#### COMPLETE THE FOLLOWING
1. Summarize the Trojan attack warning in two sentences.
2. In the Trojan attack warning, how many botmasters is the gang said to be recruiting?
3. Reproduce the part of the Trojan attack warning starting with "The malware is" and going on through "a URL string.".

── EXTRACT TO READ

Trojan attack warning

Update your browsers!

An international gang of cyber crooks is plotting a major campaign to steal money from the online accounts of thousands of consumers at 30 or more major US banks, security firm RSA warned.

In an advisory Thursday, RSA said it has information suggesting the gang plans to unleash a little-known Trojan program to infiltrate computers belonging to US banking customers and to use the hijacked machines to initiate fraudulent wire transfers from their accounts.

If successful, the effort could turn out to be one of the largest organized banking-Trojan operations to date, Mor Ahuvia, cybercrime communications specialist with RSA’s FraudAction team, said today. The gang is now recruiting about 100 botmasters, each of whom would be responsible for carrying out Trojan attacks against US banking customers in return for a share of the loot, she said.

[…] The latest discussion suggests that they now have individual consumer accounts in their crosshairs, Ahuvia said, warning that the gang plans to attempt to infiltrate computers in the US with a little known Trojan malware program called Gozi Prinimalka.

The malware is an updated version of a much older banking Trojan, Gozi, which was used by cyber criminals to steal millions of dollars from US banks. The group’s plan apparently is to plant the Trojan program on numerous websites and to infect computers when users visit those sites.

The Trojan is triggered when the user of an infected computer types out certain words — such as the name of a specific bank — into a URL string.

────
── MATERIAL SUPPLIED

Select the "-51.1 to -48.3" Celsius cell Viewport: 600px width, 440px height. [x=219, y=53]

────
── MATERIAL SUPPLIED

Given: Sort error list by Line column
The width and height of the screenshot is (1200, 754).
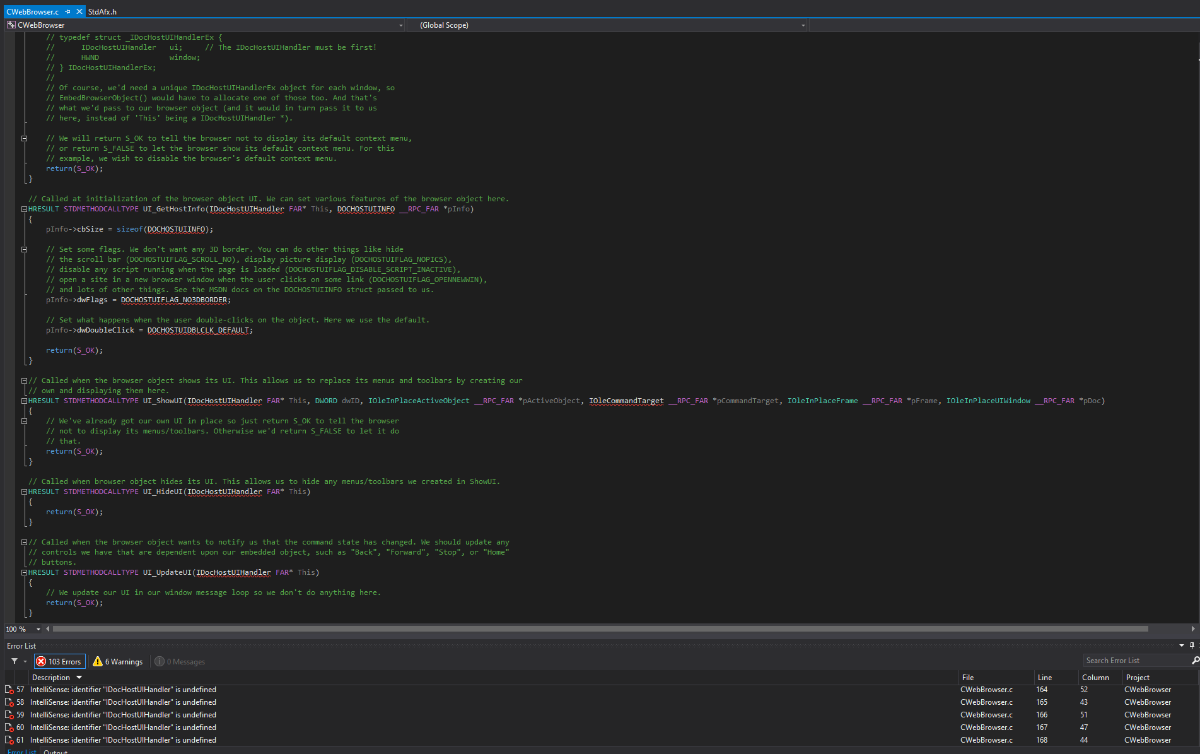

────

#### RESPONSES PER TASK
1. Security firm RSA warned that an international gang of cyber crooks plans to use a little-known Trojan program called Gozi Prinimalka to infiltrate the computers of customers at 30 or more major US banks and initiate fraudulent wire transfers from their accounts. The gang is recruiting about 100 botmasters to carry out the attacks for a share of the loot, and it apparently plans to plant the Trojan on numerous websites to infect the computers of users who visit them.

2. About 100.

3.
The malware is an updated version of a much older banking Trojan, Gozi, which was used by cyber criminals to steal millions of dollars from US banks. The group’s plan apparently is to plant the Trojan program on numerous websites and to infect computers when users visit those sites.

The Trojan is triggered when the user of an infected computer types out certain words — such as the name of a specific bank — into a URL string.